A continuidade do modelo econômico atual na Bacia do Rio São Francisco, com atividades que consomem muita água e provocam devastação dos biomas, e a falta de informações sobre a real necessidade por água podem atrapalhar ou mesmo inviabilizar a revitalização do manancial.
(Agência Brasil)
A opinião é compartilhada pelo engenheiro agrônomo João Suassuna, pesquisador da Fundação Joaquim Nabuco (Fundaj), e pelo sociólogo Adriano Martins, que participou de uma peregrinação pelas cidades cortadas pelo rio na década de 1990.
Especialista em convivência com o semiárido, Suassuna se diz incrédulo com o plano Novo Chico, lançado pelo governo do presidente interino Michel Temer. Ele relata que o Rio São Francisco praticamente não tem mais mata ciliar, o que provoca assoreamento e, em consequência, a baixa reprodução de peixes. Além disso, ele cita que é urgente solucionar o problema dos esgotos que são lançados sem tratamento na calha do rio.
O novo programa prevê ações para proteção e recuperação das nascentes, controle de processos erosivos e recuperação de áreas degradadas. Na primeira fase, terão prioridade as obras de abastecimento de água e de esgotamento sanitário que estão em andamento, com investimento total de R$ 1,162 bilhão. O pesquisador conta que, no início do governo Lula (o primeiro mandato do ex-presidente foi de 2003 a 2006), houve uma preocupação e uma intenção de atacar esse problema. No entanto, com o advento do projeto da transposição, os recursos acabaram sendo redirecionados.
“O governo Temer chega agora com o plano Novo Chico e tenta acelerar essas questões da revitalização, mas estamos numa crise muito séria, com falta de recursos. Não acredito, em hipótese alguma, que esse plano vá para frente. Deveria haver prioridade na conclusão da transposição e deixar para mais tarde, depois que começar a resolver os problemas de abastecimento do povo, o investimento na revitalização do rio.”
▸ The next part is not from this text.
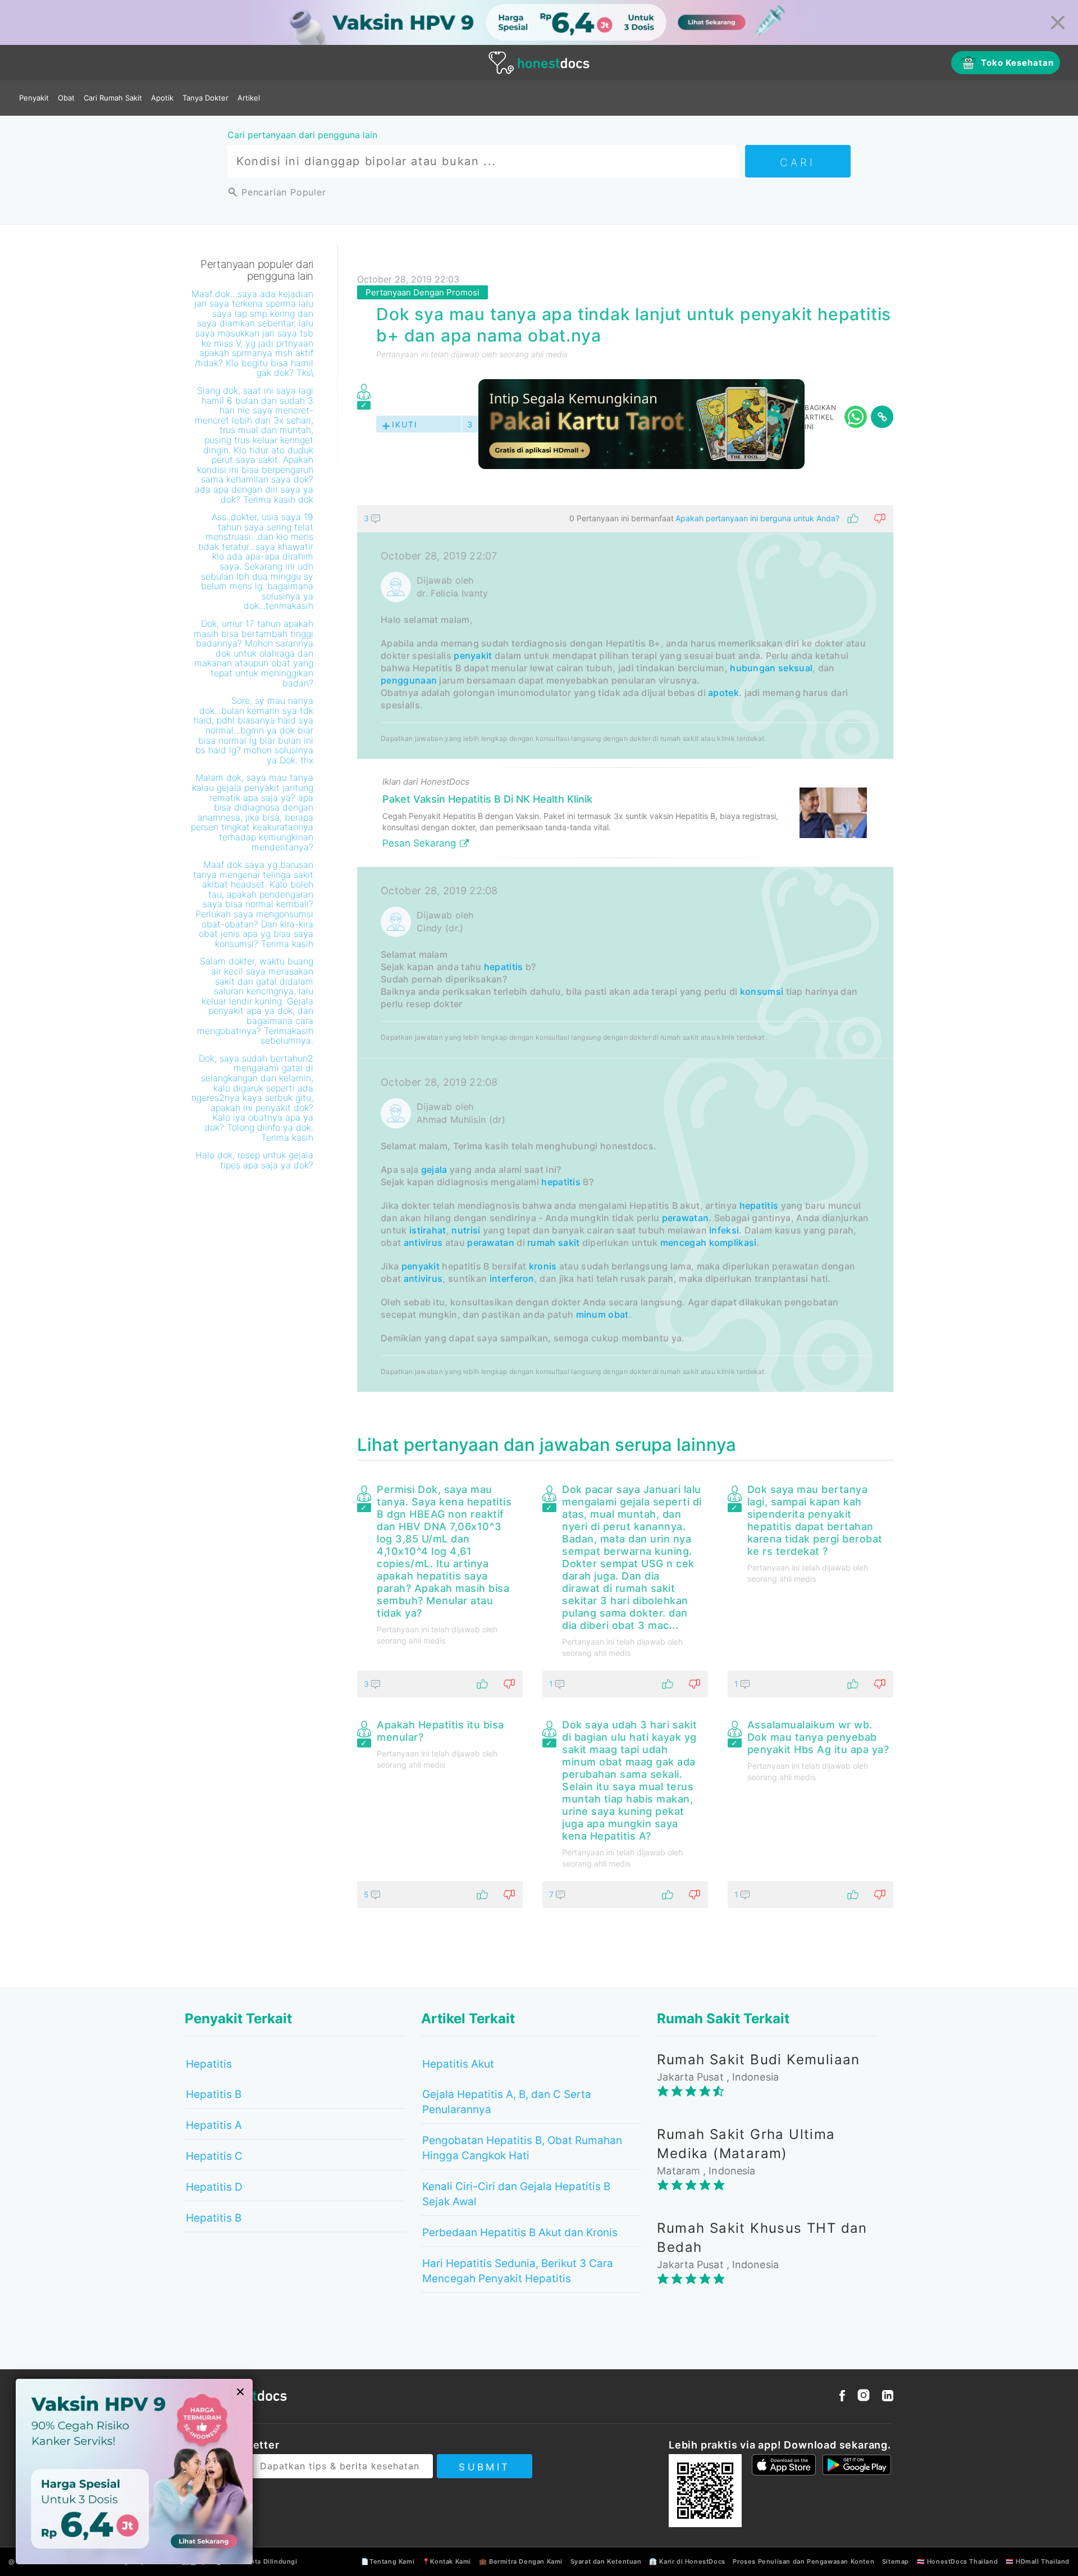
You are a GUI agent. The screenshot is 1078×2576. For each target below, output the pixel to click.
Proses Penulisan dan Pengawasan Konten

Suassuna aponta que é necessário realizar um trabalho intenso comandado por hidrólogos para saber qual a oferta e a demanda por água do São Francisco. Ele relata, por exemplo, que existe um uso exacerbado da água dos aquíferos (águas subterrâneas), principalmente pela agricultura irrigada.
“O que se sabe hoje é que o São Francisco está correndo com pouca água, há a perspectiva de a represa de Sobradinho chegar ao volume morto em novembro, numa situação em que o Nordeste está sedento. Se a transposição estivesse em funcionamento, o rio não teria condições de fornecer o volume suficiente para atender as necessidades dos nordestinos.”
Quase 25 anos atrás, as condições da bacia do rio São Francisco já chamavam a atenção de estudiosos e ambientalistas. Em 1992, quatro pessoas, entre elas o hoje bispo de Barra (BA), dom Luiz Cappio, e o sociólogo Adriano Martins, realizaram uma peregrinação por cidades da bacia desde a nascente até a foz, para dialogar com as populações ribeirinhas sobre a degradação do manancial e buscar soluções para os problemas.
À época, segundo Martins, a situação mais visível era o desmatamento das matas ciliares, das regiões de nascentes e das encostas, o que gerava o carreamento de terra para o leito do rio. Os impactos dos grandes barramentos, a exemplo da represa de Sobradinho, também foram notados pelos peregrinos. De acordo com o sociólogo, as obras alteraram o ciclo de vazão e cheia, fazendo com que as águas cheguem à foz sem força e provocando o avanço do mar rio adentro.
A falta de gestão do uso das águas também foi verificada na década de 1990 e, de acordo com Martins, o problema persiste e se agrava a partir do avanço do agronegócio. “Há uma busca maior da água para fins produtivos. Existe um esforço do comitê de bacias [Comitê da Bacia Hidrográfica do Rio São Francisco] para mediar esses conflitos, minorá-los, mas na hora da disputa, quem tem mais peso político e mais poder econômico acaba levando vantagem.”
Furo na água
Segundo a Agência Nacional das Águas (ANA), 68% da água retirada do rio São Francisco são destinadas à irrigação.
O sociólogo defende que a revitalização do rio São Francisco requer uma reorientação da proposta de desenvolvimento da região, revendo, por exemplo atividades como o plantio de eucalipto para produção de celulose e monoculturas para exportação, que são altamente degradantes. Para ele, há atividades lucrativas que causam pouco impacto na região da bacia, como a caprinocultura e a ovinocultura.
“Pensar revitalização sem pensar a reorientação do desenvolvimento da região é como fazer furo na água. É possível evitar danos maiores, mas não revitaliza de fato.”